The color-forming reaction between a substantially colorless chromogenous leucoform of a basic triphenyl methane dyestuff, in particular a chromogenous basic diphenylphthalane derivative, and an active acidic color developer, in particular a phenolic compound and/or an active inorganic solid such as clay or attapulgite, has been widely used in the field of duplication and printing processes, e.g. for the production of transfer and copying papers (see, e.g. U.S. Pat. Nos. 3,244,548 in the name of Sullivan et al. and 3,356,229 and 3,244,550 in the name of Farnham et al.).
Two principally different types of coating compositions for copying and transfer papers are known, namely pressure sensitive and heat sensitive coatings.

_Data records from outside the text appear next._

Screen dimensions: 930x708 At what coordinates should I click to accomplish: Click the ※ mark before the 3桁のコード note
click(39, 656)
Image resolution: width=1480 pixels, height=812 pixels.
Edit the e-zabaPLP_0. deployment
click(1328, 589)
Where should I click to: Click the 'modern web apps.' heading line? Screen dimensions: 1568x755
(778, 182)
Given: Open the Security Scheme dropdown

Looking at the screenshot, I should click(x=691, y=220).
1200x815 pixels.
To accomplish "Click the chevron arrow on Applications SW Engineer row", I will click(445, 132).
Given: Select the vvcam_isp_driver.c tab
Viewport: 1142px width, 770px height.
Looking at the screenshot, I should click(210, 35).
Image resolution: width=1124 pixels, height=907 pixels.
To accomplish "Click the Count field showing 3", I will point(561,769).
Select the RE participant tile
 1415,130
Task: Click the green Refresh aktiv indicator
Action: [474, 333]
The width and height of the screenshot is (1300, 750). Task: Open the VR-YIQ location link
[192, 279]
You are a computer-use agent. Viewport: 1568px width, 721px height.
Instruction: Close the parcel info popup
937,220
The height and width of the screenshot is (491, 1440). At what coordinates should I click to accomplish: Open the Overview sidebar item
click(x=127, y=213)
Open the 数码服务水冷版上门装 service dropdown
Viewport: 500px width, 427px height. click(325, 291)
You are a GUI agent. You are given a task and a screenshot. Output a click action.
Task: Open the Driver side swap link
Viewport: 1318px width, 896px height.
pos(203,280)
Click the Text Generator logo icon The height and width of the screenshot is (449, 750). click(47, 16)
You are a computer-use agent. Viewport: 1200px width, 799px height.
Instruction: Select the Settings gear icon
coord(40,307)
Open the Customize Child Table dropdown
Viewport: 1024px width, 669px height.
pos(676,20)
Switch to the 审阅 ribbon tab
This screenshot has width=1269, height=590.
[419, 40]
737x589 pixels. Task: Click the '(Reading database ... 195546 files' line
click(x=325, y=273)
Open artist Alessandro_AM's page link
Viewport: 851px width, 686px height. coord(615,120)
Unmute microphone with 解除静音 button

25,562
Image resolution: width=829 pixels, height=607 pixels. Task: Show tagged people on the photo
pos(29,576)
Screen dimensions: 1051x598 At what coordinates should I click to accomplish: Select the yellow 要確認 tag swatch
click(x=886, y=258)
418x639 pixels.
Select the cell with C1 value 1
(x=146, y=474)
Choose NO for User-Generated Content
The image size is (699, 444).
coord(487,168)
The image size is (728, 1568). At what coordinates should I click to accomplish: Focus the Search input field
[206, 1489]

Pressure sensitive record materials are commonly surface coated with a composition wherein the chromogenous compound is included in microscopic pressure-rupturable capsules. These capsules consist of a nucleus of an oily liquid containing the chromogenous compound and a rugged shell which is impermeable to the oil and is formed by preparing an emulsion of the chromogen-containing oil in an aqueous solution of gum arabic and gelatin and curing the liquid film of gum arabic/gelatin surrounding the oil droplets with formaldehyde. A solid acidic color developing substance is included in the same coating composition yet outside the capsules or in a separate coating, if desired on a second paper, e.g. in the case of manifold material.
Upon locally applying printing or writing pressure to the material, the gum-arabic-gelatin-formaldehyde film will rupture, releasing the chromogenic liquid from the capsules and allowing the chromogen to come into contact with the active acidic color developer and to form a colored mark at the site of the applied pressure. Pressure sensitive record materials are disclosed, e.g. in U.S. Pat. Nos. 2,730,456 and 2,703,457. U.S. Pat. No. 3,920,510 discloses a pressure sensitive coating composition for copying paper, wherein the pressure-rupturable capsules contain a solution of a chromogenous fluoran compound in monoisopropyldiphenyl surrounded by a cured gum arabic-gelatin-formaldehyde film.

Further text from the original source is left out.